Prehistóricas de cine

Nònimo Lustre*. LQS. Enero 2021

En 1912, Griffith filmó un cortometraje, obviamente mudo y en b/n, que podría ser considerado como un primer esfuerzo del cine comercial gringo (no hablo de otras cinematografías) para instruir al público sobre los (violentos) orígenes de la Humanidad: Man’s Genesis.

Aunque podía haber escogido la hipótesis humanitaria y altruista, para su corto Griffith escogió la versión bélica del Alba de la Humanidad. No sabemos si tal era su filosofía política o si, simplemente, entendió que los garrotazos al prójimo eran más comerciales y hasta espectaculares que la versión idílica. Pero, aunque fue expulsado de los conciliábulos de Jólibu tras la IIWW por aquellos que vieron fascismo en dos de sus más famosos largometrajes (Intolerancia y El nacimiento de una nación), esa opinión está lejos de estar plenamente justificada. Por ejemplo, en Intolerance (1916), el cuarto episodio es un dramón en el que un joven obrero es vendido por unos malhechores; injustamente, es condenado a muerte. A su casi viuda, los ‘trabajadores sociales’ la declaran “incapaz” y le arrebatan a su niño. Mientras, el amo de la fábrica recorta salarios para dar más dinero a las obras de caridad que preside su oronda mujer quien abre orfanatos al mismo tiempo que cierra bailongos -único lugar donde los proletarios pueden reunirse-.
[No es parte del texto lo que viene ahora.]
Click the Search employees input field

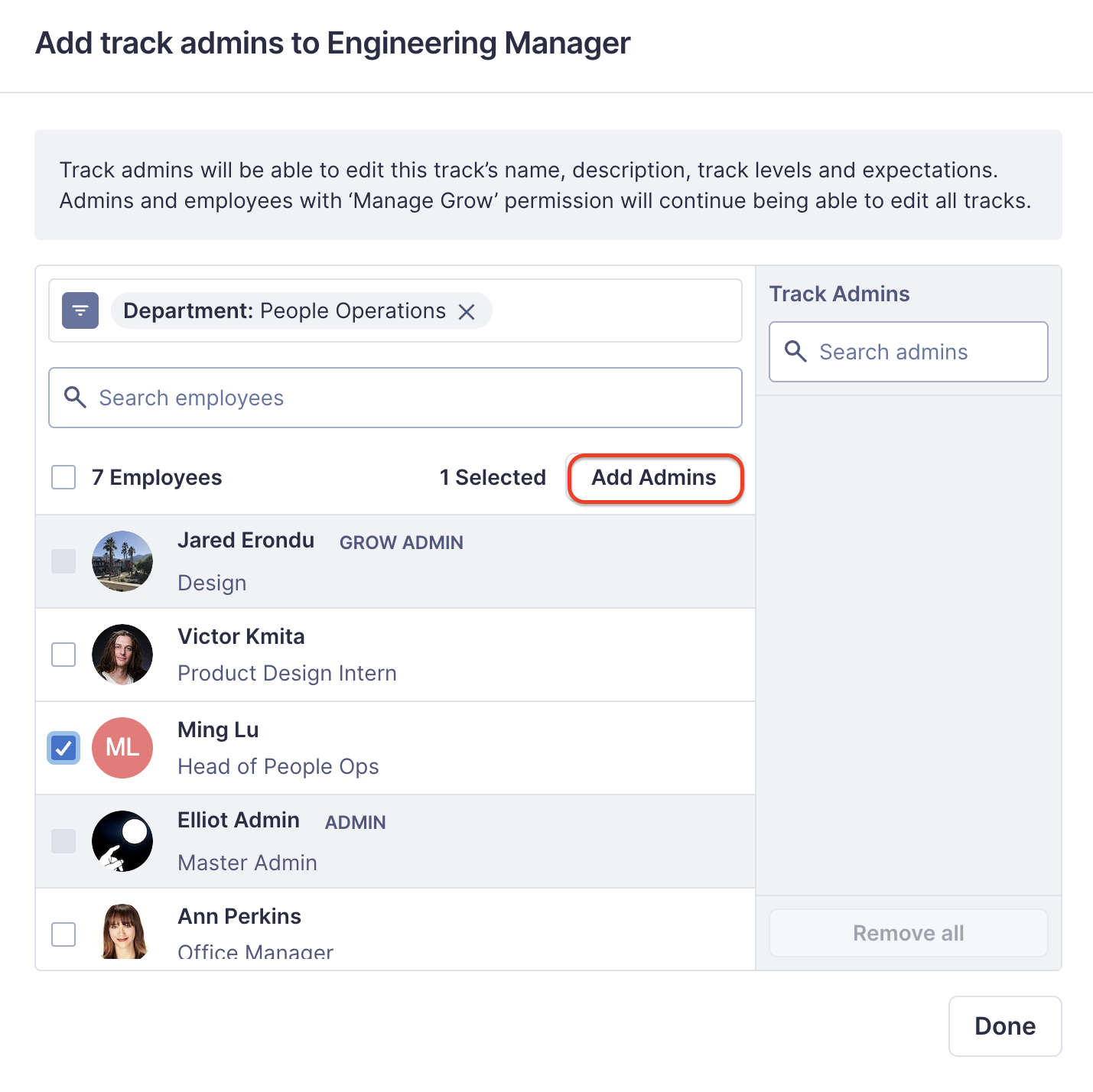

Por lo demás, Griffith terminó sin pena ni gloria su andadura en Jólibu, descendiendo hasta ser contratado como ínfimo consultor para la producción de otra película ‘prehistórica’, One Million B.C. (1940), una suerte de reedición de su cortometraje Man’s Genesis (MG).

Dos años después de estrenarse MG, Chaplin filmó una parodia de la obra de Griffith que podríamos resumir recurriendo a la vieja copla romancesca: “Nunca fuera caballero / de damas tan bien servido / como lo fue Charles Chaplin / cuando a las cavernas vino“

Pasados estos prolegómenos fílmicos, la industria del atontamiento y el encanallamiento descubrió el filón de la porno-paleontología y, desde hace un siglo, sigue explorándolo (con magras innovaciones) y explotándolo (también con magros resultados crematísticos). Algunos ejemplos de cómo de la mujer prehistórica se aprovecha todo -¿como del cerdo?-. Son tan innobles y previsibles que no ameritan comentarios:

Por desgracia, es interminable la lista de las películas que han abusado de las homínidas, prehistóricas, holocénicas, etc. Aquí va una lista retrospectiva de las más comerciales: Ice Age: la edad de hielo (C. Wedge, C. Saldanha, 2002) Los Picapiedra (B. Levant, 1994; enésima reedición de la serie menos imaginativa y más ramplona de todo el cine universal) El hombre de California (Les Mayfield, 1992) El clan del oso cavernario (The Clan of the Cave Bear, 1986; basada en las novelas de la infame Jean Auel, sólo puede ser un monumento a la estulticia) Cavernícola (C. Gottlieb, 1981) Cuando los dinosaurios dominaban la Tierra (Val Guest, 1970) Hace un millón de años (D. Chaffey, 1966) Para certificar la vigencia de la moda pleistocénica, basta saber que, en el pasado año de 2018, se produjeron dos bodrios más o menos cavernarios o sobre el “early man”: Alpha y (el enésimo) Cavernícola. Ojalá no lleguen nunca a nuestros niños…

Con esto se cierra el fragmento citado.